Like-talkers just do not get it

Art Saltzman - Professor of English and Philosophy

Art Saltzman – Professor of English and Philosophy

Art Saltzman

It is morning at Missouri Southern, and the halls are rife with like-talkers. A tic and an infix, a hiccup and a flinch, “like” pervades so many conversations that you’d think the campus was the site of a beatnik convention.

Like-talkers inhabit a likelihood, a state of almostness more tentative than any Arkansas.

“Are you, like, going home this weekend?” “He was, like, all ‘I’m really sorry,’ and I was, like, ‘Right, just like last time.'” “I, like, him, but I don’t, like, him.”

Like-talkers obsessively test the water, treating each statement not like a staked-out claim but like a bowler’s shadow frame, the implication being that this effort doesn’t really count. Their discussions are stilted, halting, as if the participants were all practicing lessons from foreign language tapes – those rigged interchanges in which everyone is enormously interested in how many brothers and sisters you have and whether or not you want to go to the cinema. As awkward as golfers caught trying to improve their lies, like-talkers conduct a perpetual verbal reconnaissance, stepping gingerly around the treacheries words might hide, tiptoeing past conviction like a strange dog.

You’d think the very air was pot holed, given the stammered way they move from hedge to hedge. But maybe “Vaselined” is more like it because of how “like” gentles any declaration, softens salience, bundles interruption with apology, licks the issue smooth.
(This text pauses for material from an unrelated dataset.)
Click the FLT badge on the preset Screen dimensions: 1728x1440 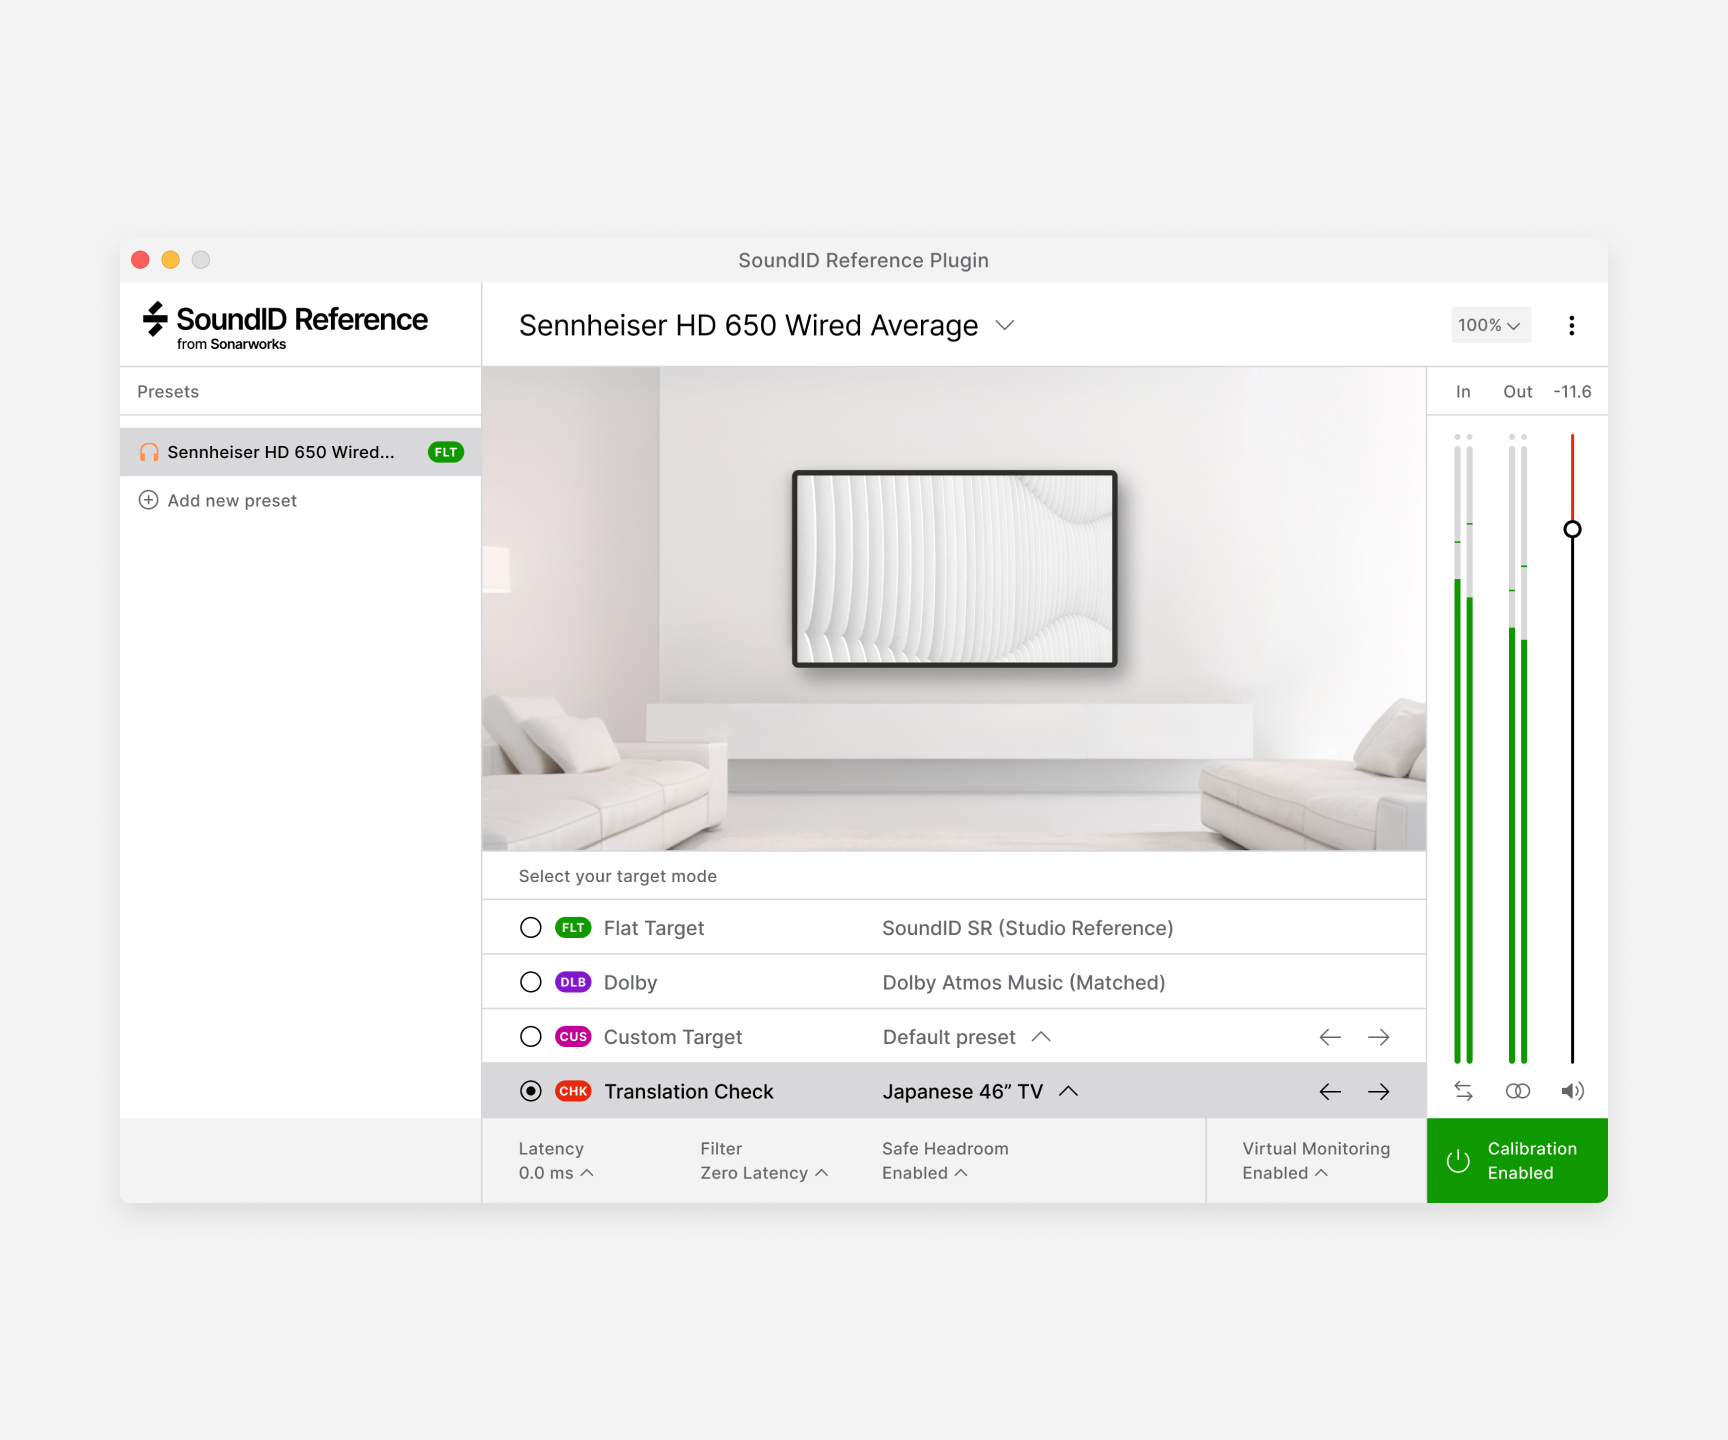click(x=445, y=452)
It is the pre-emptive alibi, which says, “I only meant to say something somewhat comparable to what I said, and even that dilution is something I’d gladly rescind rather than risk offense.” “Like” is the swaddled dialect of political campaigns, dinner guest etiquette, and extended care facilities.

Don’t confuse like-talk with the venturesome business of metaphor. Although Wallace Stevens refers to poetry’s “intricate evasions of as,” and a fresh crop of “liking” rises from each new edition of the Norton Anthology, that brand of association is intrepid, in that it widens and enhances the lexical play field. And perhaps literature will be the means by which like-talkers may be coaxed out of their stifling caution, so that what sputters out in class may yet find full-throated expression. Otherwise, confined to like-talk, they will be relegated to like-analysis, like-engagement, like-learning-surrogates which, like polyurethane lovers, are dependable enough but seldom inspire.

True, like-talkers may like being liked well enough and may in fact pass inoffensively and unchecked through this university like a bit of gristle through a bowel, but will they shape authentic fascination or forge belief from such relentlessly bated breath? Not likely.